The provider sent us an action plan which confirmed they had taken action in relation to the areas we identified.

During this inspection, we saw improvements had been made.

People were happy with the way in which their bedrooms were cleaned.

The home had been 'deep cleaned.' Wheelchairs and hoists were free of debris. Attention had been given to more intricate areas, such as the beading on over-bed tables.

Bathrooms, toilets and sluice rooms had been 'de-cluttered' so were ordered and tidy.

Not all communal toilets were clean. Adjustments to the frequency and timings of cleaning arrangements were discussed and were to be implemented straight after our visit.

Alternative arrangements had been made to store wheelchairs, personal toiletries and disposable protective clothing more appropriately.

Monthly infection control audits were being completed. Any issues were addressed with staff through informal discussions or one to one formal supervision sessions and staff meetings.

The manager was monitoring the standard of the environment and staff practice more frequently to ensure the improvements made, were being sustained.

16 April 2013

During an inspection in response to concerns

People told us they were happy with the service they received. They said staff supported them in a caring and sensitive manner. People looked well cared for and were relaxed in their surroundings. Care records showed people received the support they required.

People said they enjoyed the food and had regular drinks. There had been changes to the catering arrangements and pre-prepared, nutritionally balanced meals were now delivered to the home. People had a choice of food and drink and their risks of malnutrition were monitored.

People were not being cared for in a clean and hygienic environment. Specialist advice was being gained in order to make improvements. Infection control audits were being increased in order to identify, rectify and monitor practice.

People had the equipment they required to meet their needs. Equipment was satisfactorily maintained and records were in place to demonstrate this.

People told us they liked the staff. They said staff usually responded to their call bell without delay. There had been difficulties with staff recruitment and agency staff were being used to fully maintain staffing levels. Staffing levels were flexible according to people's dependency needs.

Staff had a range of opportunities and support to develop their knowledge and skills. They said they were well supported by management and other members of the team. Systems were in place for staff to be regularly supervised both on a formal and informal basis.

31 May 2012

During a routine inspection

We met 16 of the 21 people who were living at the home on the day of our inspection. We spoke to several visitors and to six members of staff about the service and care people received at the home.

People told us how well supported they were by staff team at Heather House. We were told 'The staff are very good and I would recommend it'. 'It is a nice home and the staff are usually very good'. 'The staff are all so good they are all so nice to me'. 'It is very very good, it is a well run home'.

People were being well supported by staff with their range of nursing and personal care needs. We saw that care plans properly supported care practises and contained helpful information so that staff were guided staff to give people the care they needed.

People felt safe and that they were treated with courtesy and in a respectful way by the staff at Heather House. The staff were competent in understanding how to keep people safe from abuse. We saw up to date information available to guide them to know how to keep people safe in the home.

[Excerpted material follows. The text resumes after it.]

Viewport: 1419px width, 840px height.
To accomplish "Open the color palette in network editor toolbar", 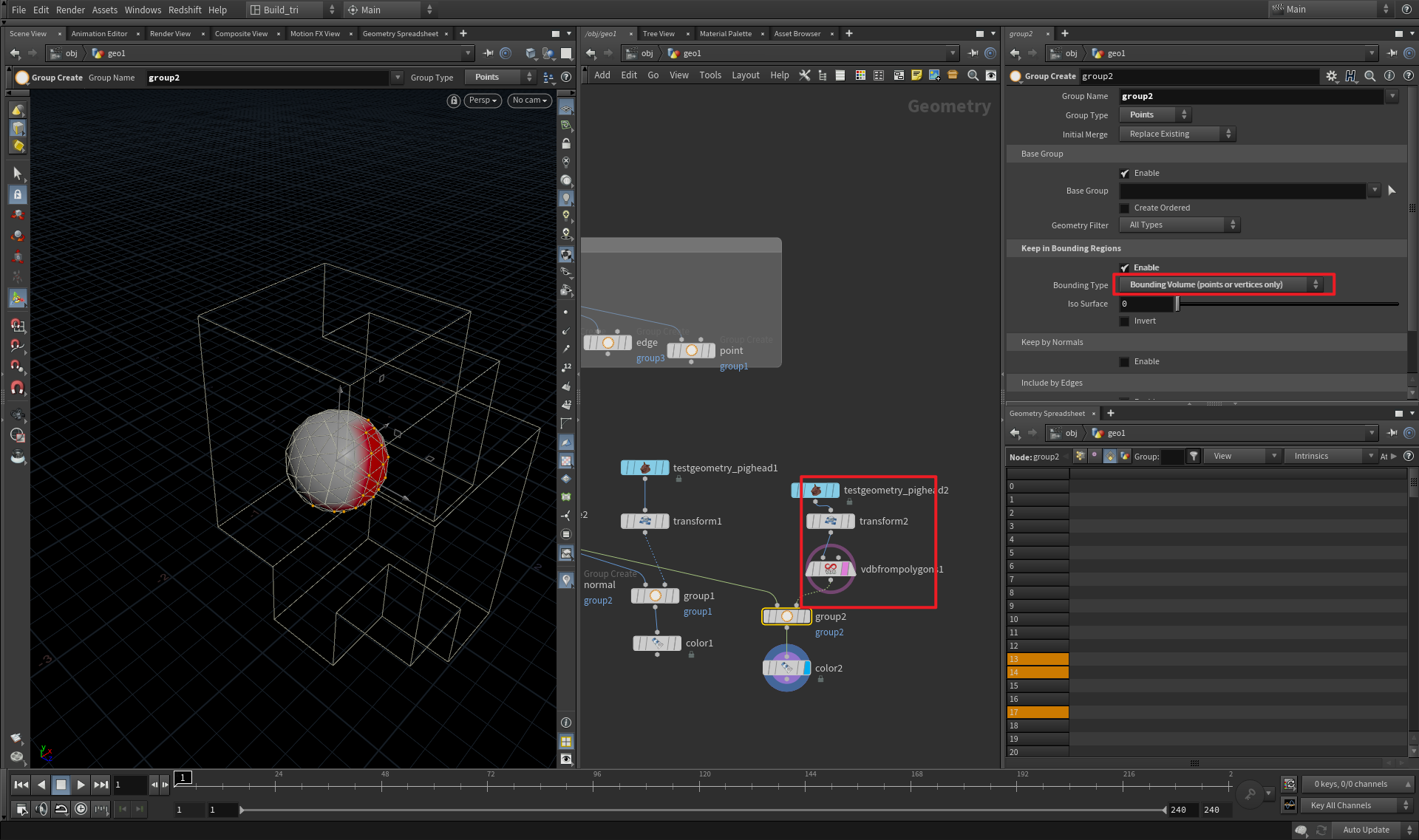I will (x=860, y=75).
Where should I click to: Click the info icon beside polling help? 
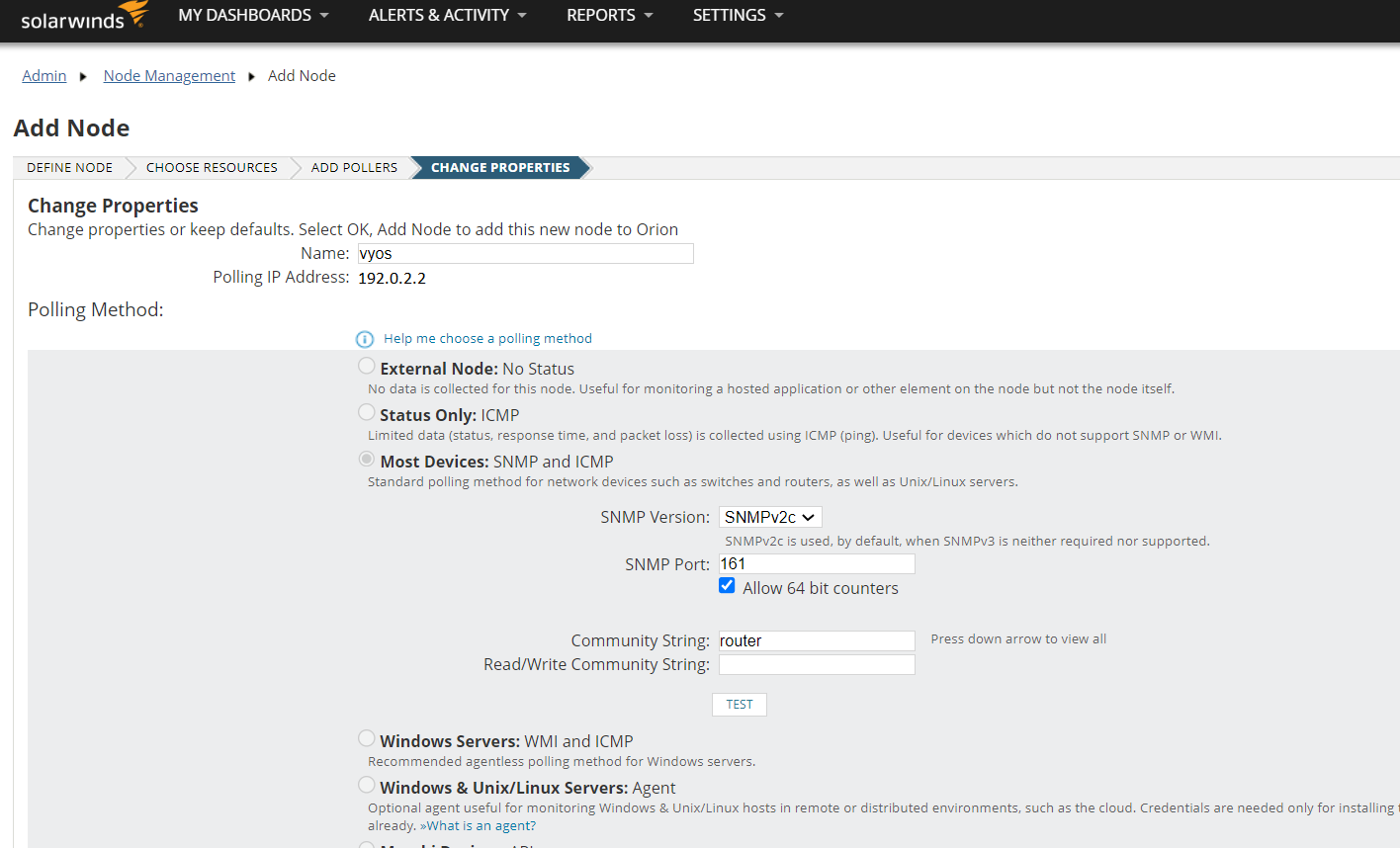click(365, 339)
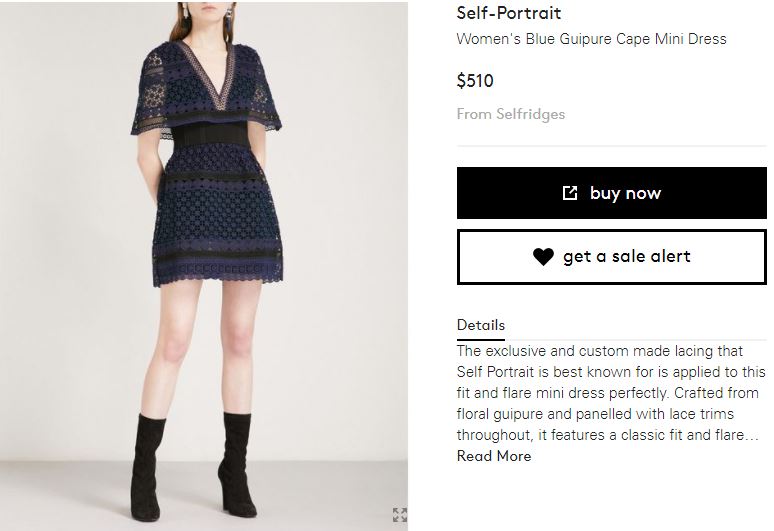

People benefited because they were cared for by staff that had been on a range of relevant training and development opportunities. This helped staff have a good understanding of people's range of nursing and personal care needs.

We saw that people had been asked their views and thoughts about the care and support they received at the home.

We saw effective and helpful processes were in place to check, monitor and improve further the quality of the service people received.